Mis ojos se fijaron en mi suegra, cuyo rostro parecía haber visto un fantasma. En su mano temblorosa, un pequeño sobre se movía nerviosamente, y sus ojos reflejaban un miedo silencioso. La música alta del salón de banquetes en la antigua mansión ahogaba todos los demás sonidos, creando un instante de privacidad entre nosotras.

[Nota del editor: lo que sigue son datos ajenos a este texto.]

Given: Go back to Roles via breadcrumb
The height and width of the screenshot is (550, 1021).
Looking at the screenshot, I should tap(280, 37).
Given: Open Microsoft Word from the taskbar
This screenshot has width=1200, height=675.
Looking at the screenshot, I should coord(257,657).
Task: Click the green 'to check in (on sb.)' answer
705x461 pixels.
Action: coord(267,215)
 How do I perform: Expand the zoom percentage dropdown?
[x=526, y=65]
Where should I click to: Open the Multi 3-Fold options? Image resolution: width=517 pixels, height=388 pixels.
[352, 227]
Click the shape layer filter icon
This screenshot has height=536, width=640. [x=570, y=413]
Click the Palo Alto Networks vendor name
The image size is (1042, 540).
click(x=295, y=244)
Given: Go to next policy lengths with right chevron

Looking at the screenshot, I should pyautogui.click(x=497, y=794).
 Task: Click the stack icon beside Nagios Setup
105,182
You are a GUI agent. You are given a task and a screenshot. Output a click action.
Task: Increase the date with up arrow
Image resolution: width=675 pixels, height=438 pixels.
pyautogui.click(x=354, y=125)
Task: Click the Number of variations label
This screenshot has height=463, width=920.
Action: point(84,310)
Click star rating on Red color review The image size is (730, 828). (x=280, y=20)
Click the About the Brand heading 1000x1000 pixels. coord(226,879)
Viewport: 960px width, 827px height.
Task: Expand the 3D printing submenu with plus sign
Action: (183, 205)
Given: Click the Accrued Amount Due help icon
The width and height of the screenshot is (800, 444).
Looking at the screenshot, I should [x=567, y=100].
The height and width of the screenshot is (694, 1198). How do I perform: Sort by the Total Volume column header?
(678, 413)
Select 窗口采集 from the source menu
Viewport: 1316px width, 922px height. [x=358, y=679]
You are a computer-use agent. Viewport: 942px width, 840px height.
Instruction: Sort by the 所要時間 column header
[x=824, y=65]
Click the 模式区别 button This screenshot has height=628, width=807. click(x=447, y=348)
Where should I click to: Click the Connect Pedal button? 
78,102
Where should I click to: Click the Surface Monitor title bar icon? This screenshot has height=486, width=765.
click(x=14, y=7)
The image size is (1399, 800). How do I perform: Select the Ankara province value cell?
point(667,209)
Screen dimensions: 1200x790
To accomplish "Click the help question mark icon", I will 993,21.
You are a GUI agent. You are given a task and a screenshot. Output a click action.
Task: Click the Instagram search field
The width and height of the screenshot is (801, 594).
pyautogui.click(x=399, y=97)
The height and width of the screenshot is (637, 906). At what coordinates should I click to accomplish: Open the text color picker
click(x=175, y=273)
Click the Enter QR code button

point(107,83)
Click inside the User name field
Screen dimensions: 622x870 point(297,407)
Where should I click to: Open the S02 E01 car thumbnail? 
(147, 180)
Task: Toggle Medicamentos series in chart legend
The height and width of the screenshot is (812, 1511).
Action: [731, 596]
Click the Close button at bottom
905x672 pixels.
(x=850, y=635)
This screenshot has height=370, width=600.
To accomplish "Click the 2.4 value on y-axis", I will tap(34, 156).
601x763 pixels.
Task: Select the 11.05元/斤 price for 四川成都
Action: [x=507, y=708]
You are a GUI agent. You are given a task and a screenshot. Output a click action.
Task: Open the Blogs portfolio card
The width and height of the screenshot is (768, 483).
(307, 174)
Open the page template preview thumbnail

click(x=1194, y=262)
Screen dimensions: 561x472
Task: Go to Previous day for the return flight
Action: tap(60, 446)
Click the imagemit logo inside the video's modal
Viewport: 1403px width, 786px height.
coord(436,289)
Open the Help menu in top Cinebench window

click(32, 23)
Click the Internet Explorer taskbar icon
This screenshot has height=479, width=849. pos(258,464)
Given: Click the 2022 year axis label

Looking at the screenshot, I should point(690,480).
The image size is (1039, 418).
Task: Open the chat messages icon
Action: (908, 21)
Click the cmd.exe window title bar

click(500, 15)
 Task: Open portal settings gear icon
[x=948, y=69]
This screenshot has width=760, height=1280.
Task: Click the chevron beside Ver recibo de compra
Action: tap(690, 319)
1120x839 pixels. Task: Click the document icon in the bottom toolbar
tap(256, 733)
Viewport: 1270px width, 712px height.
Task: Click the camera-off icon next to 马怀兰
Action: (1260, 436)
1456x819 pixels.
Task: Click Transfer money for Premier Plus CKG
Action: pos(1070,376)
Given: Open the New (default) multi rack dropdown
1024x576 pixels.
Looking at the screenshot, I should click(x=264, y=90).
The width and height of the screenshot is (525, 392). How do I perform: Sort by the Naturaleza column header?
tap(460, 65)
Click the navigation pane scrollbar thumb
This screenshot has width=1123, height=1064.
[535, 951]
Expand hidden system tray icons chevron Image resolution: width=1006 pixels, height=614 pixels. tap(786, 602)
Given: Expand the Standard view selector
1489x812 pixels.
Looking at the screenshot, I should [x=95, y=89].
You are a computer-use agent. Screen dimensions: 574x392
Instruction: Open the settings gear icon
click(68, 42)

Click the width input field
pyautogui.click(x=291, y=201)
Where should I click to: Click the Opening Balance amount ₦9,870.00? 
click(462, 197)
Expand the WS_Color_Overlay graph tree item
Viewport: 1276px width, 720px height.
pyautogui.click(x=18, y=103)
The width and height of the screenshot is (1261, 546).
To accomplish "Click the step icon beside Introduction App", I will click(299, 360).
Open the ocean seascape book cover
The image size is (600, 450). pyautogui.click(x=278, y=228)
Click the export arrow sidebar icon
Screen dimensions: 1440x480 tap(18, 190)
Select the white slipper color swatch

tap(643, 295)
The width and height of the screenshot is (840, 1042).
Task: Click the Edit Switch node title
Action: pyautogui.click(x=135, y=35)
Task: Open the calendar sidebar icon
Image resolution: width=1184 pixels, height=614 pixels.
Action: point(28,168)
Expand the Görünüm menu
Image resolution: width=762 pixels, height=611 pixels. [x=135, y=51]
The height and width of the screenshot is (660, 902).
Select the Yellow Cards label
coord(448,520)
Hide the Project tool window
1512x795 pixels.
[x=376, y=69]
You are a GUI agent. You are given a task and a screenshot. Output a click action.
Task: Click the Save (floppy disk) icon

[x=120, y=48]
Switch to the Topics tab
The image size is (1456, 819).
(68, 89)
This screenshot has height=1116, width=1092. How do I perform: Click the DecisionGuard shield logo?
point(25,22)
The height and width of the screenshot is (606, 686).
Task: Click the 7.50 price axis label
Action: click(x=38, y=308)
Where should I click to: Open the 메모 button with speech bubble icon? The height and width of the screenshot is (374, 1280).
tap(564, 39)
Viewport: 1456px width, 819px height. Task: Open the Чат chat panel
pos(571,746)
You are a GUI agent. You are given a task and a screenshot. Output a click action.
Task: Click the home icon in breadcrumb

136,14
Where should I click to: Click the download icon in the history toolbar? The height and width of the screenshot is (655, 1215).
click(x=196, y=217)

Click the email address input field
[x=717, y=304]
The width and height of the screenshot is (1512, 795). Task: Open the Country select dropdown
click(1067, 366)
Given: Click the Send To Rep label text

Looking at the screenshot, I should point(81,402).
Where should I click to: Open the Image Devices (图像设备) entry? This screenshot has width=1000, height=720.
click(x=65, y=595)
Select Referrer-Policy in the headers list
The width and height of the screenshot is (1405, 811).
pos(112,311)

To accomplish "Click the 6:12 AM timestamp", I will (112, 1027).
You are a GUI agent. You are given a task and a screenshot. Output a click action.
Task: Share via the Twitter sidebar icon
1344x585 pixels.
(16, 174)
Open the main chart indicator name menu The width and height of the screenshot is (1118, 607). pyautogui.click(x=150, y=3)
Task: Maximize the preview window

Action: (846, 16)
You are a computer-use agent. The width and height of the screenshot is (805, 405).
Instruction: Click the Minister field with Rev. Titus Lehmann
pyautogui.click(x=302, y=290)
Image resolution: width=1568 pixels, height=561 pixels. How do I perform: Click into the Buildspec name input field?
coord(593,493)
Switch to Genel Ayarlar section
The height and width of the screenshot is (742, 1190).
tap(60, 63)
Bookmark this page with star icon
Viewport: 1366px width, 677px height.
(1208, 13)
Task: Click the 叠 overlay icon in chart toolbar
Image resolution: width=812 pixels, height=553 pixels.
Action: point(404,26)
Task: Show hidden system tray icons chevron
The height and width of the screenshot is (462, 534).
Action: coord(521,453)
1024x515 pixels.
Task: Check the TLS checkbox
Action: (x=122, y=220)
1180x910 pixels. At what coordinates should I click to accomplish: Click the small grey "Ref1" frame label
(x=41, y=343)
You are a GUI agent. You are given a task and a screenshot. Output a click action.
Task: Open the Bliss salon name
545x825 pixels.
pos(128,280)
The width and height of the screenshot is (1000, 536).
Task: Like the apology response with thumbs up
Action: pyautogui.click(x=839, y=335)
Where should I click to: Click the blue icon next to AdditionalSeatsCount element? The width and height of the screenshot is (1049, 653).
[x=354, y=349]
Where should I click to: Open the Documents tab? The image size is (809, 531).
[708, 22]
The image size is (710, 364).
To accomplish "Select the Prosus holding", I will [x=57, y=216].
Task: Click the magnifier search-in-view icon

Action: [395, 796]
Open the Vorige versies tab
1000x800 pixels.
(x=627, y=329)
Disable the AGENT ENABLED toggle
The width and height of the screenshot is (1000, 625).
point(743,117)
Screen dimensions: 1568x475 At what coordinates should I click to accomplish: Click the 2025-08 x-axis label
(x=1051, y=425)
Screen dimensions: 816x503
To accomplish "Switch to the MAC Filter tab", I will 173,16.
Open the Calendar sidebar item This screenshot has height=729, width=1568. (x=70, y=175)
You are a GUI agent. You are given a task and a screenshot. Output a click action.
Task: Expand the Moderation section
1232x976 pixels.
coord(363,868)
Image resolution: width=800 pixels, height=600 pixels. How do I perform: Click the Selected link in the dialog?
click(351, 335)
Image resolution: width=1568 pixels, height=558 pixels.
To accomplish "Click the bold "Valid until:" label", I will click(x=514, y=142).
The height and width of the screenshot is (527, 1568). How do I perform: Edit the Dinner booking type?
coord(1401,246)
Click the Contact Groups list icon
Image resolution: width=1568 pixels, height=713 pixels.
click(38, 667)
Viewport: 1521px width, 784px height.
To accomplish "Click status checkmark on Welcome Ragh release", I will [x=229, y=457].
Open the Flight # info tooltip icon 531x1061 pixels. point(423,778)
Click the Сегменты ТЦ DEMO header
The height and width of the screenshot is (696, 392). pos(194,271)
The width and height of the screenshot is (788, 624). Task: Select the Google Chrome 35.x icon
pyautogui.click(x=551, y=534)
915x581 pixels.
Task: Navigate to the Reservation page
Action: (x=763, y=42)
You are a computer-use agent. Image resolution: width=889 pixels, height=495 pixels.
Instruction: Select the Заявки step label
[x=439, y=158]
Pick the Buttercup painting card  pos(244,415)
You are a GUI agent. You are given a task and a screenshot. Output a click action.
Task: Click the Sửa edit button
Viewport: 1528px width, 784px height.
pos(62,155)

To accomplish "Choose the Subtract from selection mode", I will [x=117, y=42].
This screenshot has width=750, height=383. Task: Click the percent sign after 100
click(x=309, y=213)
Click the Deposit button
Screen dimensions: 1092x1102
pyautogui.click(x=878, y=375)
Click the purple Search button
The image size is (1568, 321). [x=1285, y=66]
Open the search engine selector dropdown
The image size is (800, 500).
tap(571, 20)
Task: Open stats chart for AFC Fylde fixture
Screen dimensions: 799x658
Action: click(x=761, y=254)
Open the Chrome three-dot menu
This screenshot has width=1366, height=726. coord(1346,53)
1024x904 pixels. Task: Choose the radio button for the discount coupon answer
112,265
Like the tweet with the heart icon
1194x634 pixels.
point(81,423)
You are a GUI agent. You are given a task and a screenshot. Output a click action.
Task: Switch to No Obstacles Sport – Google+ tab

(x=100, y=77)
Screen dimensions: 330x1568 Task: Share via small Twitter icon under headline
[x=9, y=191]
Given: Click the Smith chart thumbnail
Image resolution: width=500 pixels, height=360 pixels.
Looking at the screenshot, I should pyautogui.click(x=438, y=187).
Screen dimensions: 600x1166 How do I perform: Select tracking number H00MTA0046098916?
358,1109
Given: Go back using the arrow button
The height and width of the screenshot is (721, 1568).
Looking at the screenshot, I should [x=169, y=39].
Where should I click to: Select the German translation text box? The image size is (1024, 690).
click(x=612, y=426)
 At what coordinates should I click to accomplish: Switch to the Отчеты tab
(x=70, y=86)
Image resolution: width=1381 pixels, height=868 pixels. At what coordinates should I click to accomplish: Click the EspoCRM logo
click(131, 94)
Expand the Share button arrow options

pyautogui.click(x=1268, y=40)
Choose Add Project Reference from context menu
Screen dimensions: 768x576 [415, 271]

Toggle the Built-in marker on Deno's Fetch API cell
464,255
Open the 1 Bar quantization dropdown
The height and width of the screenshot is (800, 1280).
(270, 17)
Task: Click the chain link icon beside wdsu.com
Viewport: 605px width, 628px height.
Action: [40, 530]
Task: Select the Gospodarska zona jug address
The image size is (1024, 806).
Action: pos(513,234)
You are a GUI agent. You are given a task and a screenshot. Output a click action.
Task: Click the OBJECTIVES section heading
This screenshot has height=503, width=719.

Aquella soleada mañana de mayo debía ser perfecta. La antigua mansión de la familia de mi prometido, Sergei, estaba impecable, lista para recibir a los invitados. Los camareros acomodaban las copas de cristal con precisión, mientras el aire se llenaba con el aroma de rosas frescas y champagne de primera calidad. Los retratos enmarcados en dorado parecían vigilarlo todo desde las paredes, con un silencio imponente.

—Anastasia, ¿has notado que Sergei está actuando extraño hoy? —susurró mi suegra, mirando a su alrededor con nerviosismo.

Fruncí el ceño. Era cierto que Sergei había estado tenso durante todo el día. En ese momento, estaba al otro lado del salón, con el teléfono pegado a la oreja y el rostro completamente rígido, como si estuviera ocultando algo.

—Son solo nervios por la boda —intenté tranquilizarme, ajustándome el velo.

—Lee esto. Ahora mismo —murmuró ella, deslizando un sobre en mis manos antes de desaparecer entre los invitados, recuperando al instante su porte elegante y su sonrisa ensayada.

Confundida y con el corazón latiendo con fuerza, busqué un rincón apartado y abrí la nota rápidamente. Mi respiración se detuvo al leer:

“Sergei y su familia planean deshacerse de ti después de la boda. Eres parte de un plan. Saben sobre la herencia de tu familia. Huye si quieres sobrevivir.”

Mi primer impulso fue reír; debía ser una broma de mal gusto de mi suegra. Pero entonces vinieron a mi memoria las llamadas misteriosas de Sergei, que siempre colgaba cuando yo entraba, su frialdad repentina, esas miradas cómplices…

Al levantar la vista, me crucé con la suya. Sergei había terminado la llamada y ahora me observaba, pero aquella mirada no era de amor — era fría, calculadora, vacía. Ya no era el hombre del que me había enamorado, sino un completo desconocido.

—¡Nastya! —me llamó mi amiga, llena de entusiasmo—. ¡Ya es hora!

—¡Voy enseguida! Solo necesito pasar al baño primero.

Sin pensarlo dos veces, di la vuelta sobre mis talones. Fingiendo tranquilidad, caminé con paso firme hacia el pasillo de servicio. Apenas salí a la calle, me quité los zapatos y corrí tan rápido como pude, sin atreverme a mirar atrás.

Ese día lo dejé todo atrás: la boda, el vestido, mi pasado… incluso mi nombre.

Y durante 15 años, nadie supo adónde fui.